● EXERCISE DETAILS
Pictures do not belong in the copy. Write out exactly the lines from the one containing "The width and" through the end of the data.

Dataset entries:

########################################

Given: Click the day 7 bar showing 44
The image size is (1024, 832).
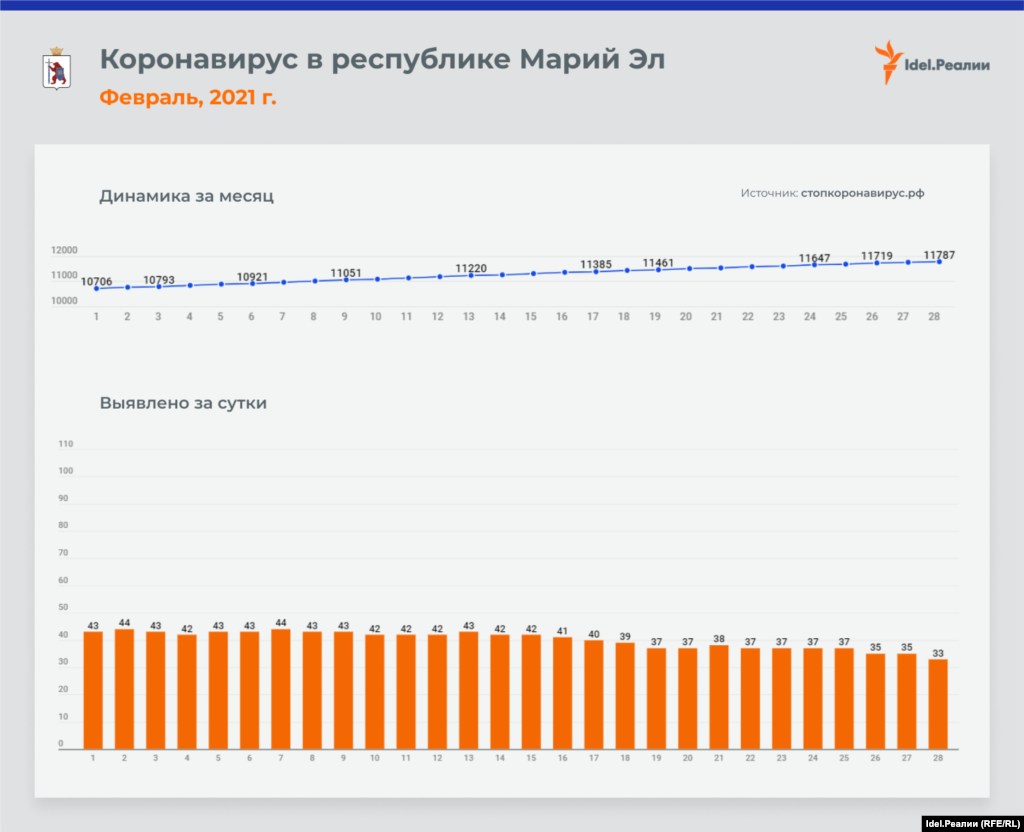Looking at the screenshot, I should [x=280, y=689].
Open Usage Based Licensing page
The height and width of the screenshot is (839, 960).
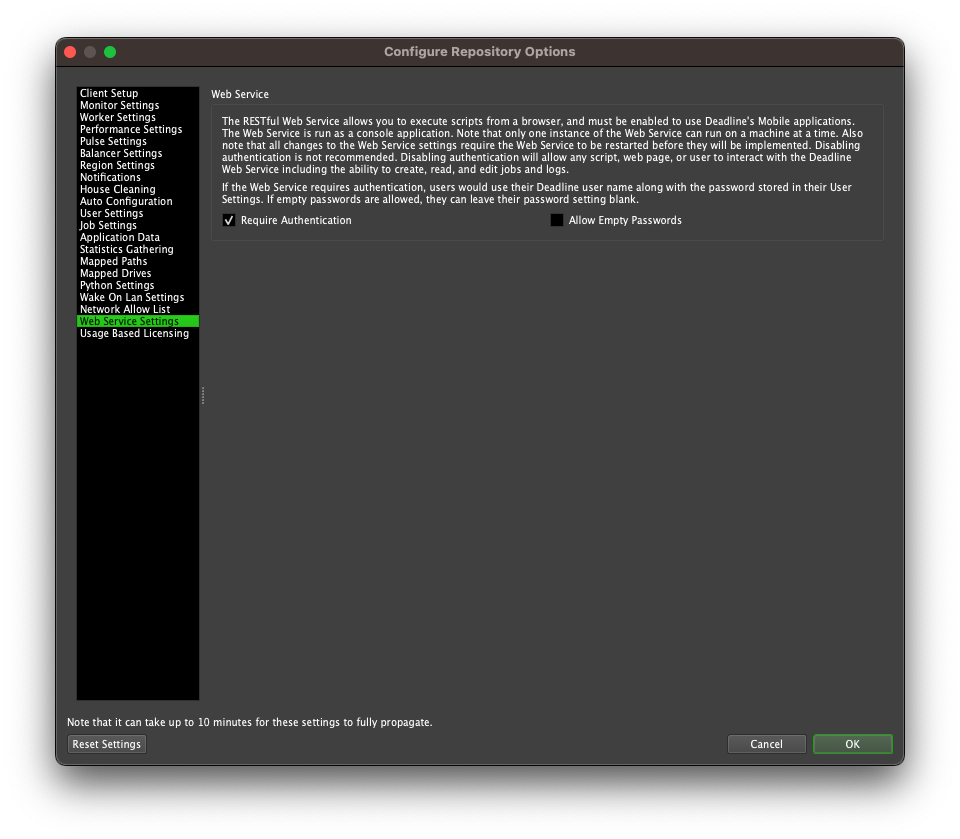[x=135, y=332]
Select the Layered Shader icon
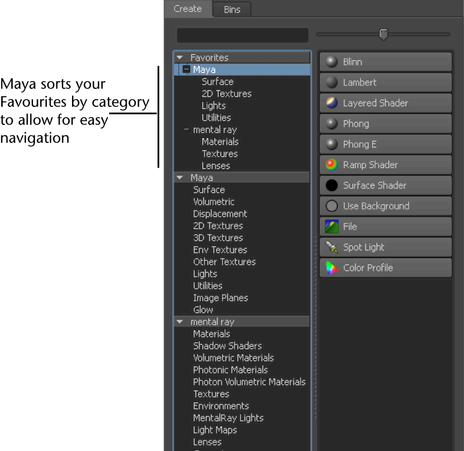 pyautogui.click(x=331, y=103)

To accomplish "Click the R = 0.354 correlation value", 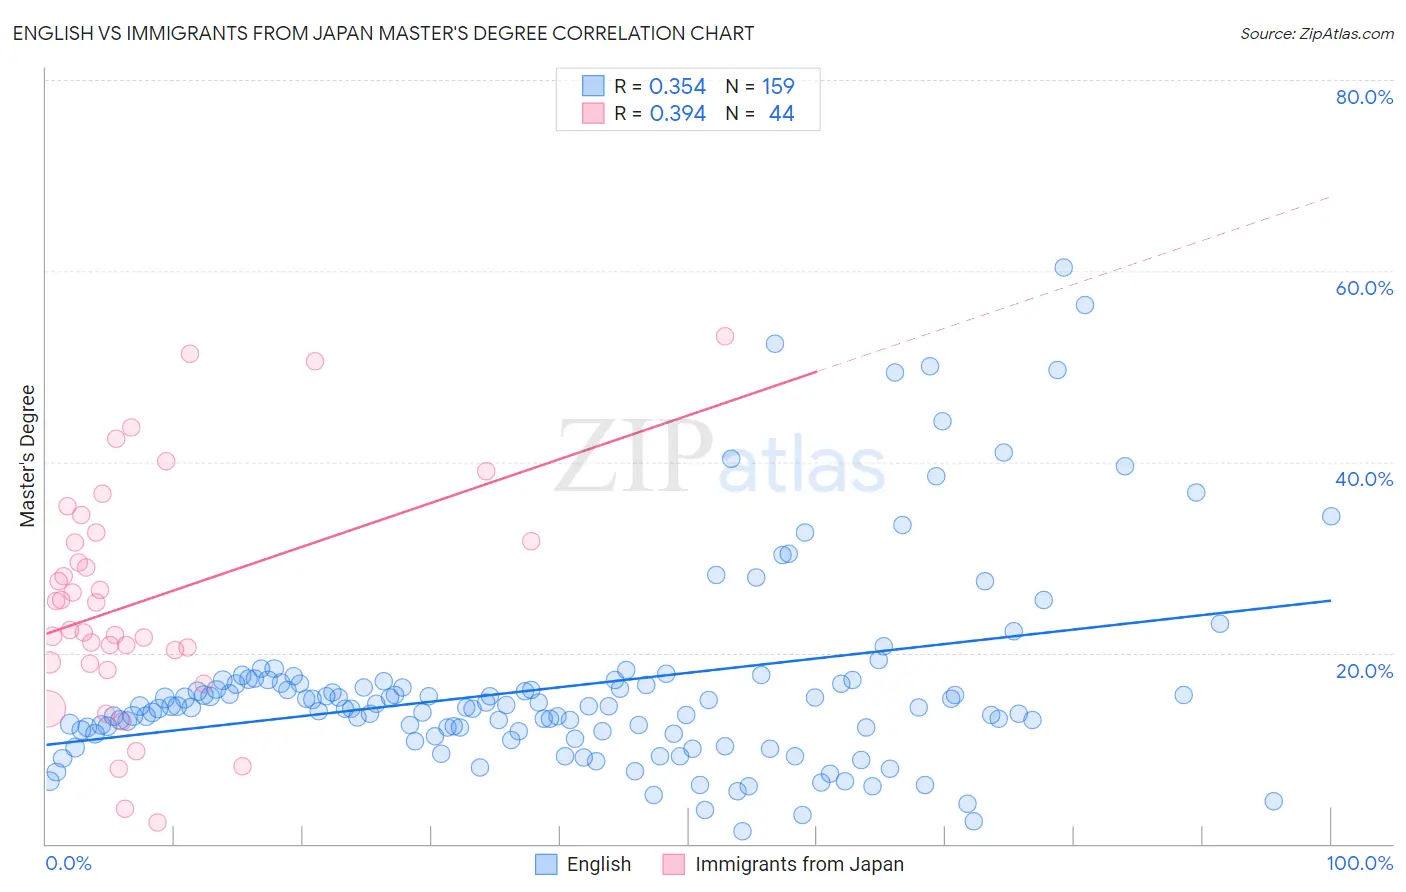I will click(660, 86).
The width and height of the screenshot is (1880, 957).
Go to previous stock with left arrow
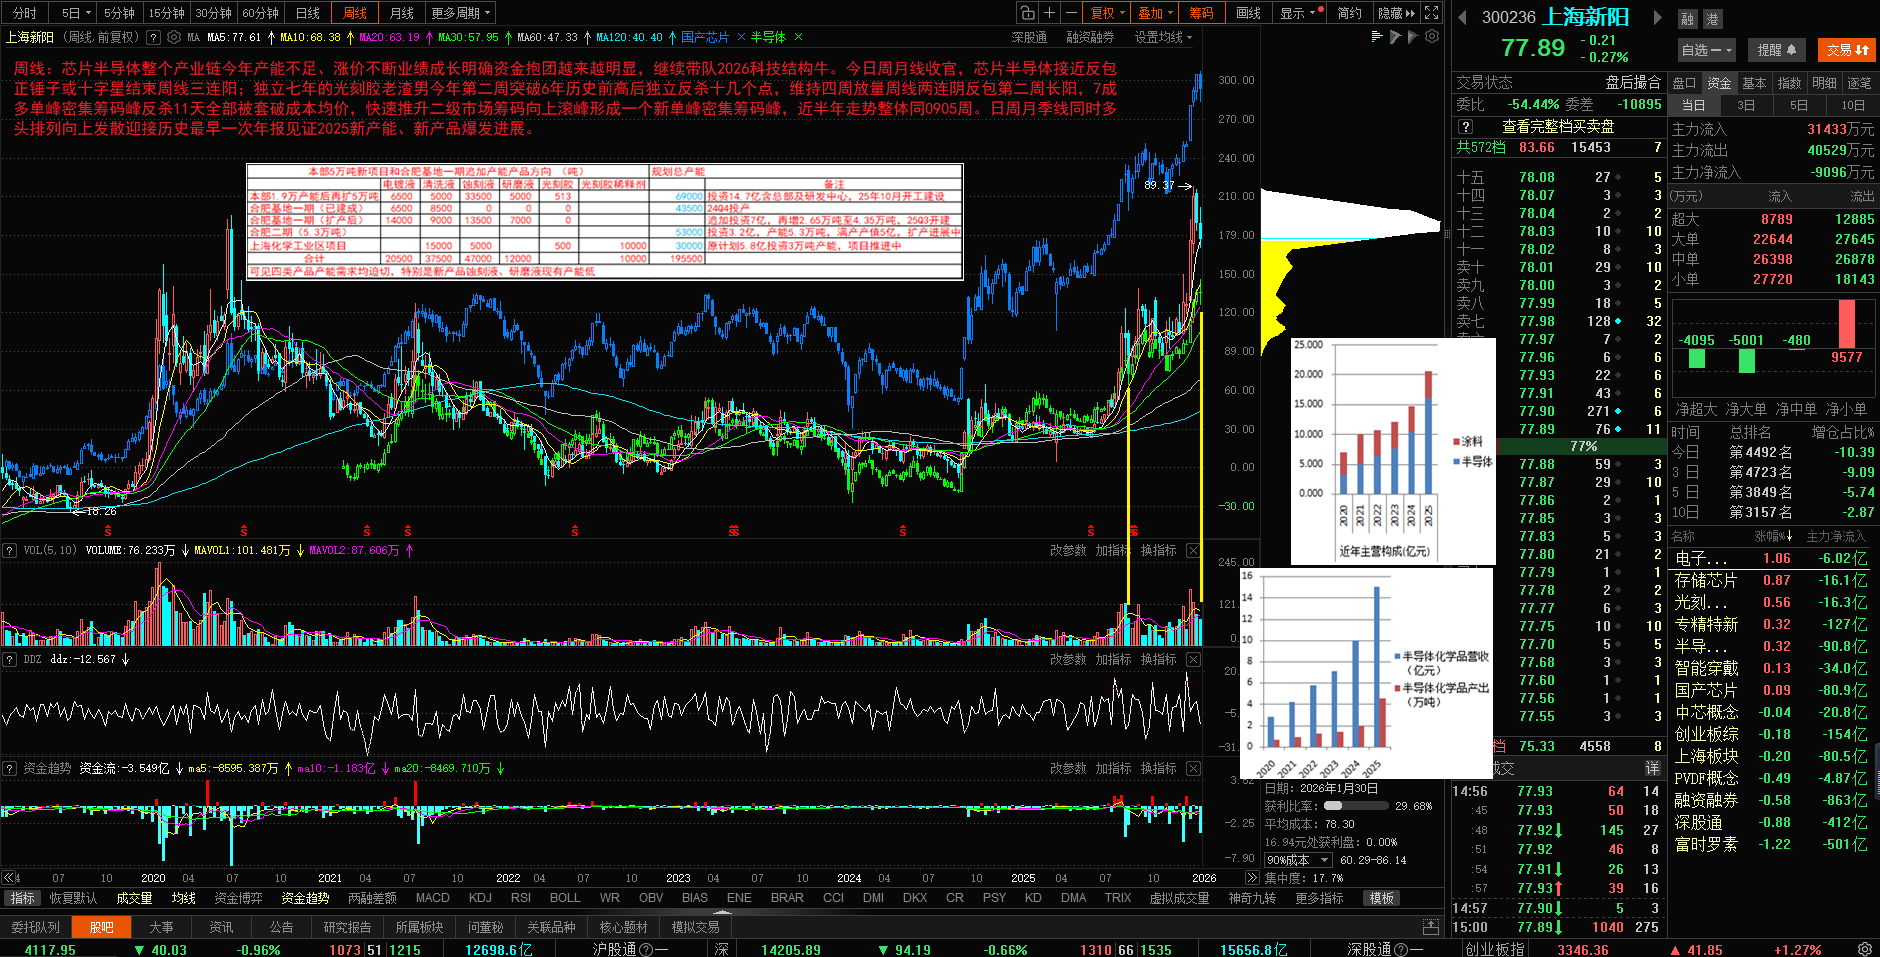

########################################

● SOLUTION TO THE PROBLEM
The width and height of the screenshot is (1880, 957).
Go to previous stock with left arrow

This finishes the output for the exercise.